The sexual marketplace is a minefield for people of color. Our choice of bed partners is defined by a racial hierarchy that places Anglos squarely at the top. They determine who's hot and who's not for the rest of us. Asian men, unfortunately, just don't cut it. Like the geeky Long Duck Dong who chases after a horrified Molly Ringwald in "Sixteen Candles," popular culture regards them as sexual untouchables. No wonder then that so many of my Asian girlfriends grew up lusting after white guys.

"I wanted to be blonde and beautiful. And this was the closest I was going to get," says Meena, an Indian-American. The thought of being further "raced" by going out with fellow Indians was intolerable.

Hollywood reinforces this desire for assimilation by consistently pairing Asian women with Anglo men. While the very sexy Jet Li is not allowed to kiss Bridget Fonda in "Kiss of the Dragon," celluloid Asian babes can't wait to get their clothes off for the dashing white hero. In "Shanghai Knights," actress Fann Wong is matched up with Owen Wilson instead of Jackie Chang, who is conveniently cast as her brother.

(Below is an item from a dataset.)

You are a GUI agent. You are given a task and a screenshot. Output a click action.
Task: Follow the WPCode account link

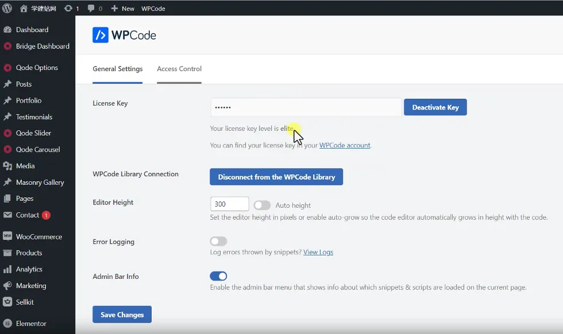pos(345,146)
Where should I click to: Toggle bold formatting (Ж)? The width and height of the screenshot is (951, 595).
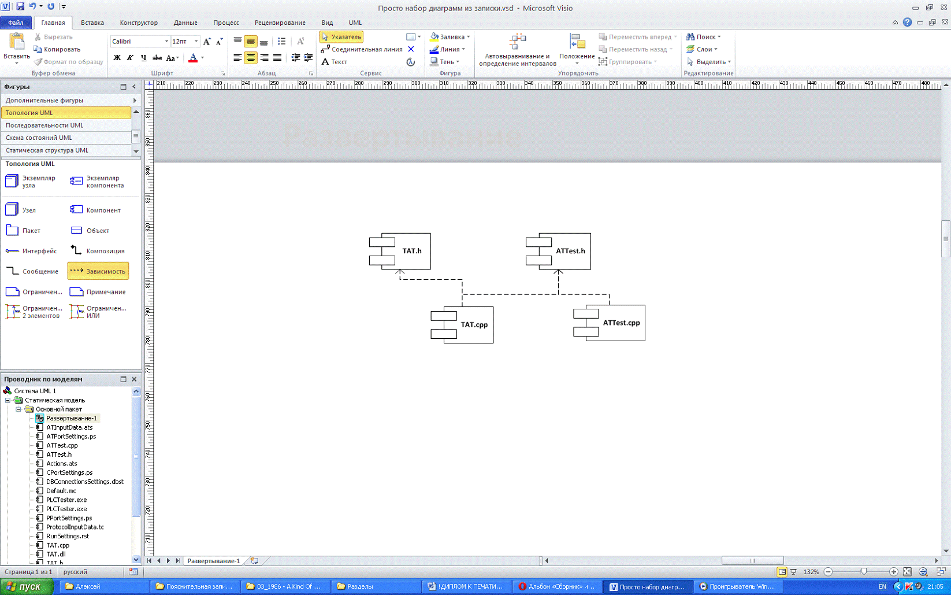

Hollywood's message is unmistakable: No women for the Asian guy.

Henry, who is part Chinese and part-white, points out that the stereotypes have real-life consequences for the sexual life of an Asian American male. "It means a lot of loneliness. A lot of Friday nights without a date," he says. But Asian men are no less Anglo-centric in their sexual preferences. Author David Mura writes openly of his "rampant promiscuity with white women and an obsession with pornography." Like my friends, he was running as far away as he could from his Asian-ness.

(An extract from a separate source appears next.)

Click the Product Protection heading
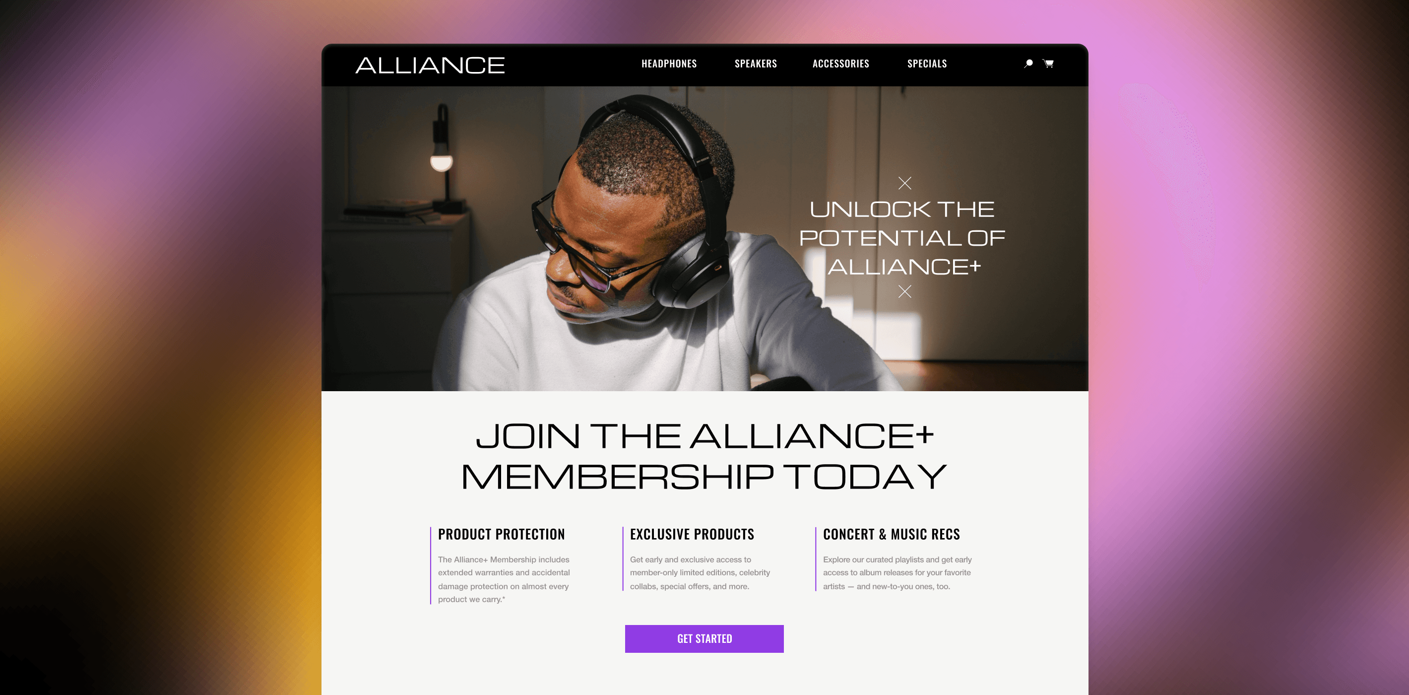The width and height of the screenshot is (1409, 695). [501, 534]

The difference, however, is that Asian women have a much better shot at getting some white booty. Sexual objectification has its benefits. Henry calls it "cultural leverage." In other words, thanks to our exotic status, women like me can choose from a broad palette of sexual options. The men in my community want the right to do the same. Therefore their desire for more movies like the newly released, "The Guru," in which Indian actor Jimi Mistry has both Marisa Tomei and Heather Graham fawning over him. The logic is simple: If an Anglo finds you hot, the rest will follow.

Sounds like a great plan, except that sexual seal of approval may get you more dates, but often comes with a price tag. My Thai friend Susan still fumes over an ad looking for Asian women, which said, "American-born feminists need not apply." The situation within the gay community isn't much better. "Rice queens" (white men with a taste for the Oriental) expect Asian men to play the role of the submissive "bottom." Asians, both male and female, have social capital in our culture, but mostly as docile sex objects.

So it isn't surprising that many of my friends now choose not to exercise their "white" option. The same women who grew up fantasizing about the blonde, blue-eyed stud changed their mind in their 20s. Some combination of personal experience and race consciousness flipped their sexual desire on its head.

"Even if I look at some white guy and think he's cute, I immediately push it aside. I feel like he's never going to really get me," says Nina, a Chinese-American writer. Now she is willing to date any one but an Anglo. Susan gets downright paranoid when she is out with her white gay friend. She chortles, "You're going to think I'm crazy, but I feel like getting up and shouting, 'I'm not his girlfriend!'" Even women who have loving white partners have to worry about how they "look" to others, and often find themselves labeled as sellouts.

Compared to my friends, my childhood in India was relatively sheltered from the harsher realities of race. I spent my teen years falling in and out of love with a number of seriously cute Indian boys. Sure, I had a nauseating crush on Sting, but there was no real prospect of a multiracial romance in my all-Indian world. I could afford to be absurdly naive. My bubble finally burst when an acquaintance suggested – unfairly, I think – that my Kiwi boyfriend in graduate school might have a taste for the exotic.

But even after a decade in this country, I was still taken by surprise when the first white person asked me if I'd had an arranged marriage – all because I'd mentioned that my husband was Indian. It's taken me a long time to understand that in America, my sexual choices are indelibly raced.

A chirpy white woman I once met at an airport lounge said to me, "I don't care about race when it comes to dating. It's all about chemistry." Smug in her liberal credentials, she didn't understand that color-blind attraction is a racial privilege. Even as an increasing number of folks of color find love and companionship outside our community, it's a luxury we simply can't afford. Whomever we love – and of whatever hue or ethnicity – our desire has to run a treacherous course fraught with fear, self-hatred and anger.

In a world still defined by racial divisions, there is no such thing as just plain old chemistry.